# Python in the cloud
![python_cloud.png](attachment:python_cloud.png)
### In this notebook:
<ul>
<li><a href='#benchmark'>Benchmark your local performance</a></li>
<li><a href='#log_in'>Log in to AWS</a></li>
<li><a href='#cost'>Will this cost me?</a></li>
<li><a href='#launch'>Launch a server instance</a></li>
<li><a href='#tunneling'>SSH tunneling</a></li>
<li><a href='#new_server'>Your new server</a></li>
<li><a href='#navigating'>Navigating your server</a></li>
<li><a href='#download'>Download the notebooks</a></li>
<li><a href='#start_jupyter'>Start Jupyter on the server</a></li>
</ul>

In this notebook we'll set up a Jupyter notebooks environment in the Amazon Web Services (AWS) cloud. AWS is one of a number of powerful cloud computing platforms. Others including Google and Microsoft have competing platforms but at this time AWS is recognised as the leader.

<a id='benchmark'></a>
## Benchmark your local performance
Depending on the speed of your connection, you may have already noticed that reading data from the web service can take some time.

So far you've been running Python in Jupyter on your own laptop. That means when you work on data from a web service you must first wait for it to download to your laptop. Also the speed and capacity of processing is limited by the speed and capacity of your laptop.

Let's time the `csv_read` command to see how long it takes. We can do that by noting the time just before the read and again just after, and subtracting one from the other. We do that with the `datetime` library. 

In [None]:
import pandas
import datetime as dt

wfs_query = 'https://citydata.be.unsw.edu.au/geoserver/wfs?srsName=EPSG%3A4326&typename=geonode%3AInsideAirbnb_44_2015_17&outputFormat=csv&version=1.0.0&service=WFS&request=GetFeature'

maxFeatures_param = '&maxFeatures=10'
PropertyName_param = '&PropertyName=City,ScrapeDate,PropertyID,HostID,Latitude,Longitude,Price'
cql_filter_param = "&cql_filter=City='Sydney'+AND+ScrapeDate='2017-04-03T00:00:00'"

url = wfs_query + PropertyName_param + cql_filter_param #  + maxFeatures_param

before = dt.datetime.now()
listings = pandas.read_csv(url)
after = dt.datetime.now()
print('Read took:', after - before)

How long did it take? If you're on a fast connection and it only took a second or two, try using the `IN` operator to add more cities to your `cql_filter_param` just to get a benchmark for a slower transfer.

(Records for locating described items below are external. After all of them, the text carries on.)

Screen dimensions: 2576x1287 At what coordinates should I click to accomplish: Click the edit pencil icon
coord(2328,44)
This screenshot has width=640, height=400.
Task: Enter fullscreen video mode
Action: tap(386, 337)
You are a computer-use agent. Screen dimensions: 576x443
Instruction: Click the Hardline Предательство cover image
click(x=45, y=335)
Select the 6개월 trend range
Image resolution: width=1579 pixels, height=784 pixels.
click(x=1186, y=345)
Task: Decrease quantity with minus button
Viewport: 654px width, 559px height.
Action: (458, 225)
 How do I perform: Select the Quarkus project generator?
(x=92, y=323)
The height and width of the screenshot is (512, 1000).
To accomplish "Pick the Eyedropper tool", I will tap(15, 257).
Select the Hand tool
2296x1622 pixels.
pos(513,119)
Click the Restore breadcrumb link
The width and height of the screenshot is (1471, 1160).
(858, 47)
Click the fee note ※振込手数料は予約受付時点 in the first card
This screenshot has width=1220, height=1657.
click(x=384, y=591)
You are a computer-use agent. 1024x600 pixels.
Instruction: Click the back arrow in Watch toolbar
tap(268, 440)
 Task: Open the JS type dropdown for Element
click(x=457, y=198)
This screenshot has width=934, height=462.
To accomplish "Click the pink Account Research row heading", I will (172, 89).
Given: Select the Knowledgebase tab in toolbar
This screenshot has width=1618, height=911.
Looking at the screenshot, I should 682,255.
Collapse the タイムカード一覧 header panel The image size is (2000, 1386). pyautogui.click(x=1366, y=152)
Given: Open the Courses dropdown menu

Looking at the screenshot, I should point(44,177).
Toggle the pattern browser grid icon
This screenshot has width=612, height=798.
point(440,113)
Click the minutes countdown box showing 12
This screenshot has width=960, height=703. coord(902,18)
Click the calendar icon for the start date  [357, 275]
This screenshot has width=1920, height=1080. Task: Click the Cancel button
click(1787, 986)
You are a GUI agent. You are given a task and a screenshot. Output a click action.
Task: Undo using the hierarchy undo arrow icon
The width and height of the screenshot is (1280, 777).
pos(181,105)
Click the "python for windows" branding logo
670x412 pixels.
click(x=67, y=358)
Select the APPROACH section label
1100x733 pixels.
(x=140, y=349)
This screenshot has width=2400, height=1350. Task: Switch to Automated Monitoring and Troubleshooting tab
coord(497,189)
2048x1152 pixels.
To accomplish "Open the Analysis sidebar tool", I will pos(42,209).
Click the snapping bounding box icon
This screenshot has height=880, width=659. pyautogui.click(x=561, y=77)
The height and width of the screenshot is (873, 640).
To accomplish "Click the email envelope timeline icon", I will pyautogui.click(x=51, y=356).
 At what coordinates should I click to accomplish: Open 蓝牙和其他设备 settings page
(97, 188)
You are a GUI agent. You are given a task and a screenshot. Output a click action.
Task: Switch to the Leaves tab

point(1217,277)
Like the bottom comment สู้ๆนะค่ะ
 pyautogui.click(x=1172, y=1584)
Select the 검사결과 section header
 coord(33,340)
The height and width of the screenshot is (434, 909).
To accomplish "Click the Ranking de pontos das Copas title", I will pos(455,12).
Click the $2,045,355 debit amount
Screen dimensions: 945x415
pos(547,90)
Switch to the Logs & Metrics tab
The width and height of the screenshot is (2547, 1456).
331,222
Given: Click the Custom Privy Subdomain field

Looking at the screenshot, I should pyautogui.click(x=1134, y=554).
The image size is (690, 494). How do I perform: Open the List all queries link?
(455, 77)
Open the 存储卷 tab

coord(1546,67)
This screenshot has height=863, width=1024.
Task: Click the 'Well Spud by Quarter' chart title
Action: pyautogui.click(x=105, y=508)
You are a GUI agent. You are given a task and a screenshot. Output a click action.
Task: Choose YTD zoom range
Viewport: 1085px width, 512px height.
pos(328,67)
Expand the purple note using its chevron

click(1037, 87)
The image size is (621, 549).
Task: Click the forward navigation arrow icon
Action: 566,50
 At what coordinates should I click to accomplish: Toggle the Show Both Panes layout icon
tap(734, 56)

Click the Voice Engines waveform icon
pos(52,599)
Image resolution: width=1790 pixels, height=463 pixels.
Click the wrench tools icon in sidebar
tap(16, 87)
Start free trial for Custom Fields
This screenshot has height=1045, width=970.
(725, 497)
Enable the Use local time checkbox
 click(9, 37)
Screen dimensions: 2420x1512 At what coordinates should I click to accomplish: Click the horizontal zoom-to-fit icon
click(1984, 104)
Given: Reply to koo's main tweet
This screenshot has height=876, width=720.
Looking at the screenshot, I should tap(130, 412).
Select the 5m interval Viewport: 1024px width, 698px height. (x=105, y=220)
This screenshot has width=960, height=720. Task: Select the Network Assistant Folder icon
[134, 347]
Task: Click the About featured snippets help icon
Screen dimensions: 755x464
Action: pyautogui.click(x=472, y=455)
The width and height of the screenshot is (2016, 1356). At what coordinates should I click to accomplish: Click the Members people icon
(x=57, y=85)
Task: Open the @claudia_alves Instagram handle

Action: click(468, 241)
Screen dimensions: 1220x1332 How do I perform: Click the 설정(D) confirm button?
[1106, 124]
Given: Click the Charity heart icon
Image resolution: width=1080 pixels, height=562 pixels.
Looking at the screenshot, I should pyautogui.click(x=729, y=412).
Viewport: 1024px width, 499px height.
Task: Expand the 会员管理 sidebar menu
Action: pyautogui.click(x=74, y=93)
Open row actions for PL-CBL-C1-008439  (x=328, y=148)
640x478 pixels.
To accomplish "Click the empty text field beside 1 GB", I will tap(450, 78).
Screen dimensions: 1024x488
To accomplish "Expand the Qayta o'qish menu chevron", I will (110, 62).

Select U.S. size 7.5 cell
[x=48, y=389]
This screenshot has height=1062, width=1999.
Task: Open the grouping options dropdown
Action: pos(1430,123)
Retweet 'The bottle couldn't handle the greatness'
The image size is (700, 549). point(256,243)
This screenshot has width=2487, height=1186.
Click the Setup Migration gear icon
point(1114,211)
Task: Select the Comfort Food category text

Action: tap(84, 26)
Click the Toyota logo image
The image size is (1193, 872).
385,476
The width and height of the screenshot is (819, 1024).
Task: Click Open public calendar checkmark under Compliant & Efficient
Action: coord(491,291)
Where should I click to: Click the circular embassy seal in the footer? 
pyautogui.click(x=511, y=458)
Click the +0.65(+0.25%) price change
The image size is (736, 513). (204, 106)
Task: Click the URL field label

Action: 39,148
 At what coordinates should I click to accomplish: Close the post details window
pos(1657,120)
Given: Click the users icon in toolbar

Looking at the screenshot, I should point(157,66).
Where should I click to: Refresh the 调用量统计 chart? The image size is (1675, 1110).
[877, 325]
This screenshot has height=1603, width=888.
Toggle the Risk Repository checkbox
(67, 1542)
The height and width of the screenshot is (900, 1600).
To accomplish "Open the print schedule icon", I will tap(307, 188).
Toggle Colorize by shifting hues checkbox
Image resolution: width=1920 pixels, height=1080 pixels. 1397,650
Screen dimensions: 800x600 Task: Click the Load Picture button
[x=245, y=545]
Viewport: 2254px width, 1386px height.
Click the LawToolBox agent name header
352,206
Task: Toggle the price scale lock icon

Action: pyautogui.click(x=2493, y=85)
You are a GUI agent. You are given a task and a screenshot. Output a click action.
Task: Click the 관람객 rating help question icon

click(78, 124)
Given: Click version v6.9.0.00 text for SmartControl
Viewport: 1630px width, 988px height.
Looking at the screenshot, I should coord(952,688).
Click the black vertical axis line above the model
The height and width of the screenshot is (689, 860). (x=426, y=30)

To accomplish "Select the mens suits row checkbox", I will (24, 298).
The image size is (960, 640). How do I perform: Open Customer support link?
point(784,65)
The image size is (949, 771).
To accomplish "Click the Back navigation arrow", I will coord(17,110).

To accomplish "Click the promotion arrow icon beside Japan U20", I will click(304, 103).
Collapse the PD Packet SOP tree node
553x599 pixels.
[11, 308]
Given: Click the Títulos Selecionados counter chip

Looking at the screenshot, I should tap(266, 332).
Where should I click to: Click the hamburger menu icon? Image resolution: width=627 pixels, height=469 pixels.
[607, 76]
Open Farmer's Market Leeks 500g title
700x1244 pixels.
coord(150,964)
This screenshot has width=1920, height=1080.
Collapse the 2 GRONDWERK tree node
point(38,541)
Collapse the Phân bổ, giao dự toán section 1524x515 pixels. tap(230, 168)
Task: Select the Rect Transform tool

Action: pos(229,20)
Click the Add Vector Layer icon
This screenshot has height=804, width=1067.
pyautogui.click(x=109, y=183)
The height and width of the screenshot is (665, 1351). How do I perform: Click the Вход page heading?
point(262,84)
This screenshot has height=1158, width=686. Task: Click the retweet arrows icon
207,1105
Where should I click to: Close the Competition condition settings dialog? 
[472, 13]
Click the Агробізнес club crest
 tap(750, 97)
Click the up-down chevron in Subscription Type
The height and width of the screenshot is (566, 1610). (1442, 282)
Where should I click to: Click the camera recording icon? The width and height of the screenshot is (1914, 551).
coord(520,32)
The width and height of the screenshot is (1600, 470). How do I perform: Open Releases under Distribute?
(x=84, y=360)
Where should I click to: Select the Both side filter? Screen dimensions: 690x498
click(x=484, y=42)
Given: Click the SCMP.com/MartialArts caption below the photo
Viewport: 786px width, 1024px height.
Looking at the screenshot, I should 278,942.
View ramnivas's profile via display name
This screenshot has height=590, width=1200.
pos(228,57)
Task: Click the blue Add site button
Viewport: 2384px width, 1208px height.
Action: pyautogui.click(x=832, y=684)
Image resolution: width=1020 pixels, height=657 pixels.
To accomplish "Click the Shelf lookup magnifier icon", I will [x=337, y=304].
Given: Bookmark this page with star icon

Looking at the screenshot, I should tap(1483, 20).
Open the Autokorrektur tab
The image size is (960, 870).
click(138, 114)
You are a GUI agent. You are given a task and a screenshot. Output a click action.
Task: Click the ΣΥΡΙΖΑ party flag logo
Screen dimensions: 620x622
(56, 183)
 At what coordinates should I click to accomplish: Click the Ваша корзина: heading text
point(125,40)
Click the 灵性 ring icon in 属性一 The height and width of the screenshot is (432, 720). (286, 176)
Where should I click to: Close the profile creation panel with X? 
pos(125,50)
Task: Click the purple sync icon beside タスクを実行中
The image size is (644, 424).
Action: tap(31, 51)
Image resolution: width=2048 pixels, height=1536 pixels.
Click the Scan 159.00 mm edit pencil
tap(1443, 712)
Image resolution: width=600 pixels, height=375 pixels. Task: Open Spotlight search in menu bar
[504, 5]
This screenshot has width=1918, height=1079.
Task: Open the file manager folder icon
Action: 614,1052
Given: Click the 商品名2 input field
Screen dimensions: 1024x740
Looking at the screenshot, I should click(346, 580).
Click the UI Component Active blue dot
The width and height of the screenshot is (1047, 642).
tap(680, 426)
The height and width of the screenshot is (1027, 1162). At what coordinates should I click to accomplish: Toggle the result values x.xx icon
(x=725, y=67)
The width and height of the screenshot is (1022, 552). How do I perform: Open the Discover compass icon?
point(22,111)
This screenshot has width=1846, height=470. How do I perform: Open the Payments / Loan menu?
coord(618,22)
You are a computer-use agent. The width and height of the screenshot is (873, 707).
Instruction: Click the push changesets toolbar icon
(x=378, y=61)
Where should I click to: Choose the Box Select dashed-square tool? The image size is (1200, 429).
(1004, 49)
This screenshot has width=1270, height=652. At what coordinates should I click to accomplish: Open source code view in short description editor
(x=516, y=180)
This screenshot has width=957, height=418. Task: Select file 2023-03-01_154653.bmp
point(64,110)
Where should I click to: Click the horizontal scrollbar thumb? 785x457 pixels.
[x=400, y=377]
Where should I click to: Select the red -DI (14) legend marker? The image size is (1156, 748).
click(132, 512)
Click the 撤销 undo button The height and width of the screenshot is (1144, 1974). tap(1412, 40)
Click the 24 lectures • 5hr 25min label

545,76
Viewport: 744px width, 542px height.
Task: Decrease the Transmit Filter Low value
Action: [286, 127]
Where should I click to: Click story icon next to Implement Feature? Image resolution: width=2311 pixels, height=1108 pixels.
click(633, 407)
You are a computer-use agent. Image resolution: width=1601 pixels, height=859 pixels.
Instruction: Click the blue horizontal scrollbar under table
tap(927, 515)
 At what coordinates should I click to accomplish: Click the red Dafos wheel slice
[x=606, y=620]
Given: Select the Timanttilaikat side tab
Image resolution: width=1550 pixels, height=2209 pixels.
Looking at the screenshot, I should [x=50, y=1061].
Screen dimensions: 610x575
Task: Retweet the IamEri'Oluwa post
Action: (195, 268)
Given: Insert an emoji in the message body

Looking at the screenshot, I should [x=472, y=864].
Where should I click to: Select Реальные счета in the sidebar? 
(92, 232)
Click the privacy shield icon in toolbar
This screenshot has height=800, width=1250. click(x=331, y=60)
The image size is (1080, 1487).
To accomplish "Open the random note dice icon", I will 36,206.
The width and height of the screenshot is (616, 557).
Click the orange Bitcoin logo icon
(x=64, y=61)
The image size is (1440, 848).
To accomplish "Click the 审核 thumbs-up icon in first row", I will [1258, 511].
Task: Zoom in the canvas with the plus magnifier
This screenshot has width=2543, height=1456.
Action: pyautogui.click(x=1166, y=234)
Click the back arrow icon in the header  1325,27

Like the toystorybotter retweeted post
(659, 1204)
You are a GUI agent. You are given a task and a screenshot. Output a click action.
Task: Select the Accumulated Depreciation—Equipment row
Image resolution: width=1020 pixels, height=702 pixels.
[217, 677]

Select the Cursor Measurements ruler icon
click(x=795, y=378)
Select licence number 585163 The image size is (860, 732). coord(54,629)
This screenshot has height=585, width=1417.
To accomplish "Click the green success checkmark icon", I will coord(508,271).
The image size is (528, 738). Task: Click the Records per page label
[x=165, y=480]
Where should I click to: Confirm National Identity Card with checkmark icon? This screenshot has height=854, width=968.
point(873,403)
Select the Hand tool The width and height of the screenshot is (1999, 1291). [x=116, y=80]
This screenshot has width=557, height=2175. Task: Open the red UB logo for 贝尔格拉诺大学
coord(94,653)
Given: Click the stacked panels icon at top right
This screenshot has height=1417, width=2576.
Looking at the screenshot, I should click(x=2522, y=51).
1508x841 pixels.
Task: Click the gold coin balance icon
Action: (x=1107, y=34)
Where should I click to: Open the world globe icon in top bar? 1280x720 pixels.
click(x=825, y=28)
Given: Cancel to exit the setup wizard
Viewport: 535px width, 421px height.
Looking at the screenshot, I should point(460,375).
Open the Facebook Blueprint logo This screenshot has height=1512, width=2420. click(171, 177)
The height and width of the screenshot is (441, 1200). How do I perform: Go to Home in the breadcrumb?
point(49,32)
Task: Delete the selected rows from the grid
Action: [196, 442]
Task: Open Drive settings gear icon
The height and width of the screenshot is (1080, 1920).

Here is the list of cities you found earlier:
```
['San Francisco', 'Sydney', 'Toronto', 'Vancouver', 'Venice',
       'Vienna', 'Washington, D.C.', 'Amsterdam', 'Antwerp', 'Austin',
       'Athens', 'Barcelona', 'Boston', 'Berlin', 'Brussels', 'Chicago',
       'London', 'Los Angeles', 'Madrid', 'Melbourne', 'Montreal',
       'New Orleans', 'New York City', 'Oakland', 'Paris', 'Portland',
       'Seattle', 'Trentino', 'Copenhagen', 'Dublin', 'Edinburgh',
       'Geneva', 'Hong Kong', 'Mallorca', 'Nashville', 'Quebec City',
       'San Diego', 'Victoria', 'Rome']
       ```
You'll also need to change the `ScrapeDate` to be anything in 2017, as those other cities may have been scraped on different date from the Sydney data. This can be accomplished with the `dateFormat` function as documented [here](http://docs.geoserver.org/stable/en/user/filter/function_reference.html#filter-function-reference).

In [None]:
cql_filter_param = "&cql_filter=City+IN+('Sydney','Melbourne','London')+AND+dateFormat('y',ScrapeDate)='2017'"
# cql_filter_param = "&cql_filter=City+IN+('Sydney','Melbourne','London')"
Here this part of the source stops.